Peygamberimiz hak hususunda titiz davranır, kimsenin canına ve malına zarar vermeyi ve üzerine kul hakkı geçmesini istemezdi. İstemeden zarar verdiği olursa, bir özür dilemekle halledilebilecek veya buna gerek duyulmayacak durumda bile, şayet kendisinden bir kısas talebinde bulunulursa seve seve bu isteği yerine getirirdi. Bedir Gazvesi'nde savaştan önce elinde bir okla İslâm ordusunun saflarını düzeltirken, Sevad b. Gaziyye adlı sahâbînin safı bozduğunu ve biraz ileri çıktığını görür. Karnına okla dokunarak hizaya geçmesini ister. Bunun üzerine Sevâd, "Yâ Resûlallah canımı acıttın! Şüphesiz Allah seni hak ile gönderdi; kısas uygulamama müsade et" der. Hz. Peygamber karnını açarak kısas uygulamasını söyler. Sevâd hemen onu kucaklar ve öper. Peygamberimiz niçin böyle yaptığını sorduğunda, "Yâ Resûlallah! Görüyorsun, öldürülmemekten emin değilim. Seninle son temasımın cildimi cildine değdirmek olmasını istedim" der. Peygamberimiz de ona hayır dileğinde bulunur.[573] Görüldüğü üzere Sevâd b. Gaziyye'nin asıl hedefi kısas uygulamak değildir. O, Hz. Peygamber'e sevgisini bu şekilde dile getirmek istemiş ve onun bedeninden hikmet beklemiştir. Peygamberimiz aslında işin bu ciheti üzerinde pek durmamış, ona iyilik dilemekle yetinmiştir. Ancak sevgisini bu şekilde göstermek isteyen adamı kırmamıştır. Bu olaydan çıkarılması gereken bir sonuç da Hz. Peygamber'in onun asıl niyetini bilmediği ve zahire göre hareket ettiğidir. Fakat bu rivayette bizim asıl dikkat çekmek istediğimiz husus, Hz. Peygamber'in adalete ve kul hakkına verdiği önemdir. O, üzerine geçen bir kul hakkını, her zaman ve her yerde, en sıkıntılı anında bile, savaş için orduyu tanzim ettiği bir sırada olsa dahi ödemeye hazır olduğunu göstermiştir.

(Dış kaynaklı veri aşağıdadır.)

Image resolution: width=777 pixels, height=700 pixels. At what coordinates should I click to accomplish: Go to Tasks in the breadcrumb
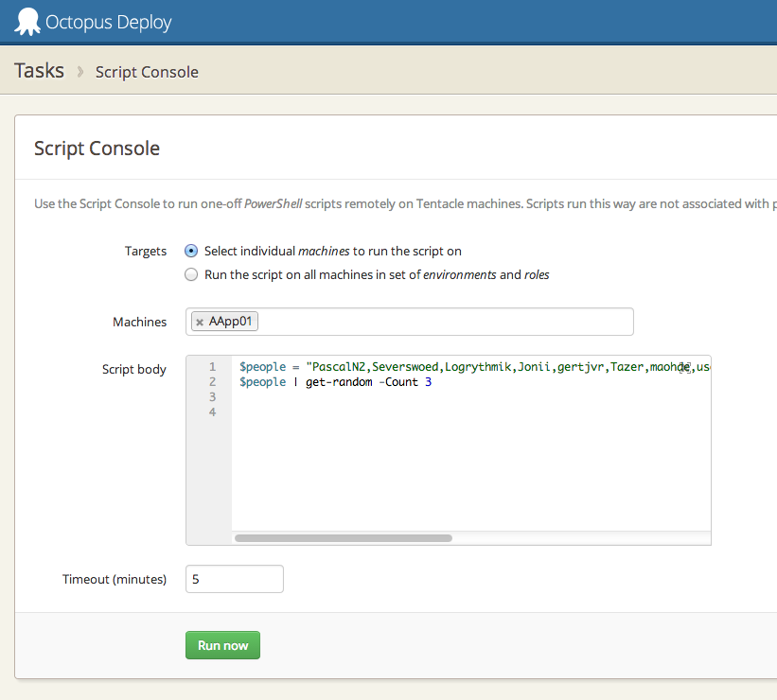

Bu konuda bir örnek daha vermek istiyoruz. Huneyn Savaşı'na katılan bir sahâbî anlatır: "Ben devemin üzerinde Hz. Peygamber'in yanında ilerliyordum. Ayağımda sert pabuç vardı. Devem Peygamber'in devesini sıkıştırdığında pabucumun kenarı Resûlüllah'ın baldırına dokunarak rahatsız ediyordu. Bunun üzerine Resûlüllah ayağıma kamçı ile vurarak "Canımı yakıyorsun, arkamdan yürü!" dedi. Ben de onun yanından savuştum. Ertesi gün Resûlüllah beni istemiş. Kendi kendime "Beni dün ayağını incittiğim için aramıştır" dedim. Yanına geldim. Bana "Sen dün benim ayağımı incitmiş, canımı yakmıştın. Ben de senin ayağına kamçı ile vurmuştum. Seni bunun karşılığını ödemek için çağırdım" dedi ve bana seksen koyun verdi".[574]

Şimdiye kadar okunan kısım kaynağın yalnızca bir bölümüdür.